__TASK DIRECTIONS__.
Rewrite the records from the start through the line containing "will (x=740, y=477).", requests included. Shift each coordinate in the answers by adding -112 to it.

— start of STORED DATA —

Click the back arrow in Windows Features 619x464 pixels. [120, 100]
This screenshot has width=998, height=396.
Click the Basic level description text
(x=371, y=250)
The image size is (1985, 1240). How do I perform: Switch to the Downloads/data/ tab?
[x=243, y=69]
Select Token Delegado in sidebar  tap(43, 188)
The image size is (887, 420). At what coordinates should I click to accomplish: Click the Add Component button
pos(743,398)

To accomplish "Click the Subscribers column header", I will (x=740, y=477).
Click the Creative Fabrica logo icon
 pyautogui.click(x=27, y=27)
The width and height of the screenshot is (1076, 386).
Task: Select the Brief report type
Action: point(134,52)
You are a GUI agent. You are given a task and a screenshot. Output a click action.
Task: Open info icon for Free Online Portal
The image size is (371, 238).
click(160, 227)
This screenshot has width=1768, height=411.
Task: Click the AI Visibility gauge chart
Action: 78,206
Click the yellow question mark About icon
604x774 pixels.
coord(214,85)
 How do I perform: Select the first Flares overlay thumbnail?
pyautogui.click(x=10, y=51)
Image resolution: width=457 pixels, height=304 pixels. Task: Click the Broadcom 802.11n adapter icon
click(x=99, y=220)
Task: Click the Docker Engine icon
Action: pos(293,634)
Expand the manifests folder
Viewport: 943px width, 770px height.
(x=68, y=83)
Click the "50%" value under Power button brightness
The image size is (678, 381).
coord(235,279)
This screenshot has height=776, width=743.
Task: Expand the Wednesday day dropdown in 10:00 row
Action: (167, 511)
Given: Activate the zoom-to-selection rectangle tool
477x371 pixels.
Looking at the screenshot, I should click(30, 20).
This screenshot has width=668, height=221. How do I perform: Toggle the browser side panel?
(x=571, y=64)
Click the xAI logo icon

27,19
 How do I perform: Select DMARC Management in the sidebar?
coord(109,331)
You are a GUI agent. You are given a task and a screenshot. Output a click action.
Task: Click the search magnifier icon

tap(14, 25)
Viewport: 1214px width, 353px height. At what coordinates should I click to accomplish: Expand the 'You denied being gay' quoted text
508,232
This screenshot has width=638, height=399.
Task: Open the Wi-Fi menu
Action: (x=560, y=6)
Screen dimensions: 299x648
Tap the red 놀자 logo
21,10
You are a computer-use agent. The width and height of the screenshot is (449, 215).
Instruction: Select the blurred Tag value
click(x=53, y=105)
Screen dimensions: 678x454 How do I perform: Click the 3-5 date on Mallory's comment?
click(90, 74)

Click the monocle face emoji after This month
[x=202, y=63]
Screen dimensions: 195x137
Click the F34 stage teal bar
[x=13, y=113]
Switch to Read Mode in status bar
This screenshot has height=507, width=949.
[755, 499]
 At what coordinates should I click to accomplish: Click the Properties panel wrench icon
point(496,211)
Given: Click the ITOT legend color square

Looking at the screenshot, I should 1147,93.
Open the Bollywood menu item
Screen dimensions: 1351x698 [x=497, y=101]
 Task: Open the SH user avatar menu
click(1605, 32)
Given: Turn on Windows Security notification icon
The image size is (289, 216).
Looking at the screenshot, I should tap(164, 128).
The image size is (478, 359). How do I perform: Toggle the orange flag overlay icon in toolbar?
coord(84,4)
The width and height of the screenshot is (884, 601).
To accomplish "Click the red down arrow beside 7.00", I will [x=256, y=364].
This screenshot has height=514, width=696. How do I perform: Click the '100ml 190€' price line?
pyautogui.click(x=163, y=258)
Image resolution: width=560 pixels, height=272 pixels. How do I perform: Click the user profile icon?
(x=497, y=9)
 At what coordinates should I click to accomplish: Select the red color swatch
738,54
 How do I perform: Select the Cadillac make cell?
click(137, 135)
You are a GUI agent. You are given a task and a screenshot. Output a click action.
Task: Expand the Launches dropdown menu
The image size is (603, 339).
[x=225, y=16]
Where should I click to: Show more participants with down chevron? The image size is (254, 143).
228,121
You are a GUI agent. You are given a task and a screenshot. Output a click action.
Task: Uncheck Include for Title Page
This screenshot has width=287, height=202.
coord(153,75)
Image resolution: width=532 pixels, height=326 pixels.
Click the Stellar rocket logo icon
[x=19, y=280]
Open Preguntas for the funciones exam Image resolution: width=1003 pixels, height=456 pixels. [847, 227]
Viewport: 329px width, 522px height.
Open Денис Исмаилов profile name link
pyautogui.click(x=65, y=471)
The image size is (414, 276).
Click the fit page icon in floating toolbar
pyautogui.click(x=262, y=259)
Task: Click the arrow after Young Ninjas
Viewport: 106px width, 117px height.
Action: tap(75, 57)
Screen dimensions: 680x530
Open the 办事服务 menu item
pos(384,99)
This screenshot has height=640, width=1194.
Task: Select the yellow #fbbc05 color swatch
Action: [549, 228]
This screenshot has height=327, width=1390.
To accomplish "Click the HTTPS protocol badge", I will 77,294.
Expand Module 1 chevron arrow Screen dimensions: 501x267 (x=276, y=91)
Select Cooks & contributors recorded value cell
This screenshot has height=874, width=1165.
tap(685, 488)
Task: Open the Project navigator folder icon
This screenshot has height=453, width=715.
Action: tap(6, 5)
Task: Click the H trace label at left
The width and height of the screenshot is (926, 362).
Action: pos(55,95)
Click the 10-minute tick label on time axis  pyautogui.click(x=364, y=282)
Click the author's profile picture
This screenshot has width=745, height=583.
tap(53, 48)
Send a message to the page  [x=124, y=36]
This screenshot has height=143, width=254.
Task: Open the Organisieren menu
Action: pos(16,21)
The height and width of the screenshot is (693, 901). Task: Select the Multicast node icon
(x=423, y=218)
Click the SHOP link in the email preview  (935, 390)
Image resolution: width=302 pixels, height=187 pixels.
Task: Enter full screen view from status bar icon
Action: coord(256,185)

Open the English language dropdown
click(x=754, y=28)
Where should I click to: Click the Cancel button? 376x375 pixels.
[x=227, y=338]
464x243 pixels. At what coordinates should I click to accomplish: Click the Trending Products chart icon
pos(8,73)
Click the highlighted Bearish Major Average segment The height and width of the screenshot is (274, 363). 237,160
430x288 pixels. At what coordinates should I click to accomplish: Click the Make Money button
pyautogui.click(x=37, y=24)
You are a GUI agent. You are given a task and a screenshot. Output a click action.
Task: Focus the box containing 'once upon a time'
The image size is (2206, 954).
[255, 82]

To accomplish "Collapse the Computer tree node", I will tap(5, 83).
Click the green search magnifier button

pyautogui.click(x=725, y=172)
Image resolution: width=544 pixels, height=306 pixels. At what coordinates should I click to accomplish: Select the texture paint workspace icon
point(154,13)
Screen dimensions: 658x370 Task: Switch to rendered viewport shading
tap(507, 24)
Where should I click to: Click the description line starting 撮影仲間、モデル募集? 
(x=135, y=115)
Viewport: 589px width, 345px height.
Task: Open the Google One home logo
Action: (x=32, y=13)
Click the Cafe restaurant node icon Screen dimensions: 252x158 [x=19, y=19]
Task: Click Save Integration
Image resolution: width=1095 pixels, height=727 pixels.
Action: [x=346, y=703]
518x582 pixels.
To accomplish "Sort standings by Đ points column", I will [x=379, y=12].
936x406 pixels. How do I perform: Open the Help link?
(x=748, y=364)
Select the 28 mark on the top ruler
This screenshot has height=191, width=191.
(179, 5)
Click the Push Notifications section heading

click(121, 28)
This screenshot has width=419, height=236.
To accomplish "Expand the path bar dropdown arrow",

— end of STORED DATA —

__ANSWER IN FULL__.
Click the back arrow in Windows Features 619x464 pixels. [8, -12]
This screenshot has width=998, height=396.
Click the Basic level description text
(x=259, y=138)
The image size is (1985, 1240). How do I perform: Switch to the Downloads/data/ tab?
[x=131, y=-43]
Select Token Delegado in sidebar  tap(-69, 76)
The image size is (887, 420). At what coordinates should I click to accomplish: Click the Add Component button
pos(631,286)

To accomplish "Click the Subscribers column header", I will (x=628, y=365).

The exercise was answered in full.